Archive for December, 2008

Improved Support For Adding Fields From Your Extensions

December 18 2008 by railsdog

Adding attributes to the Variant and Product models is now supported via the additional_fields class method in the Variant model. The additional_fields method exposes an array of hash objects that contain the configuration for all fields that have been added from all extensions (including core extensions). Each field added to this array automatically gets presented on the relevant add / edit admin interfaces, and this feature should help prevent the need to override these views.

From your extension class you can add to the variant and / or product models by adding a hash for each value, like:

    Variant.additional_fields += [
        {:name => 'Weight', :o nly => [:variant], :format => "%.2f"},
        {:name => 'Height', :o nly => [:product], :format => "%.2f"},
        {:name => 'Width', :o nly => [:product, :variant], :format => "%.2f", :populate => [:line_items]}
      ]

For more information on this new feature please visit the wiki

Goodbye attachment_fu … Hello paperclip

December 4 2008 by railsdog

Spree now uses paperclip to manage its image attachments. Up until this point we had been using the venerable attachment_fu. We were pleased enough with attachment_fu until we discovered that someone had forked Spree in Github and created a patch to use paperclip.

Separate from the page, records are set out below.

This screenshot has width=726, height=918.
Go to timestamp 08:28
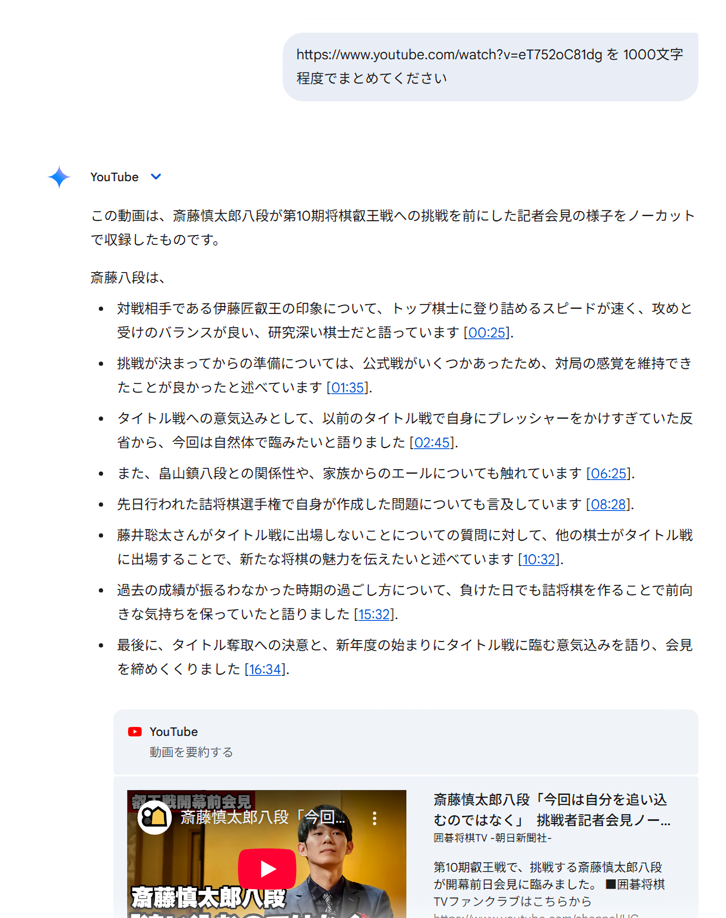(x=608, y=505)
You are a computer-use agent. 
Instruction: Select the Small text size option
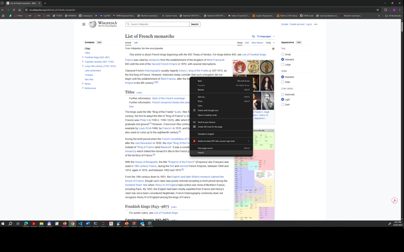[x=283, y=54]
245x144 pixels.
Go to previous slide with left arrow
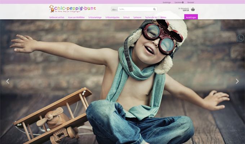pos(8,81)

Well we did a little digging and found an interesting blog post. Attachment_fu relies on the mini_magick gem which the Thought Bot folks suspect causes memory issues. When we looked at it we saw the opportunity for one less gem dependency and a slightly cleaner implementation.

Bobby Santiago (bullrico) was kind enough to supply the excellent patch. He’s also made it easy to tweak so that you can upload all sorts of generic assets (not just images.)

Fair warning, the new migrations will totally reorganize your image records and move things around on your filesystem. Product images will be moved from public/images/products to public/assets/products. We’ve tested the migration the best we can but you never know what we might have missed. If you have a lot of real world assets you should back up your filesystem and database before attempting the migration.

New SEO friendly Taxonomy URLs

December 3 2008 by railsdog

Spree now features new SEO friendly URLs for browsing taxnomonies, this feature builds on top of the existing products SEO / permalink functionality to allow browsing products based on their location in a taxonomy. This is helpful for tracking how a user browsed to a particular product (ie. breadcrumbs), considering that products can have more that one taxon associated with it.

So now you can browse taxons using URLs like:

   /t/categories/clothing/
   /t/categories/clothing/shirts/t-shirts/

You can also view products with URLs like:

   /t/categories/clothing/shirts/t-shirts/p/apache-baseball-jersey
   /t/brands/apache/p/apache-baseball-jersey

A new helper method called seo_url(taxon, product) is available in the ProductsHelper to give you the correct URL using a taxon and/or product. You can call the method two ways:

  1. For taxon’s you just need to pass a taxon object:

    seo_url(@tshirt-taxon) #=> /t/categories/clothing/shirts/t-shirts/

  2. For a combined taxon and product URL you pass in both objects:

    seo_url(@apache-taxon, @apache-tshirt) #=> /t/brands/apache/p/apache-baseball-jersey

    seo_url(@clothing-taxon, @apache-tshirt) #=> /t/categories/clothing/p/apache-baseball-jersey

All taxon related customer facing views have been updated to utilize these new URLs / methods.

Spree 0.5.1 Released

December 2 2008 by railsdog

Spree 0.5.1 is a patch release for the previous 0.5.0 version. The primary improvement in this release is that Spree now supports any Rails 2.1.x version (not just Rails 2.1.2). This should help make it easier to deploy Spree on shared hosts or other environments where the programmer may be required to use a specific Rails version. We’ve also fixed the spree command in the gem so that it will now work on systems that have Rails 2.2.2 installed.

Spree does not yet support Rails 2.2.2. This just makes it possible for Spree to coexist on a system with the Rails 2.2.2 gems installed for use in other applications. The other fixes in this release are some minor deprecation issues. If you are not currently experiencing any issues with the 0.5.0 release there is no need to upgrade. The new release just makes it a little bit easier to get a new Spree instance up and running.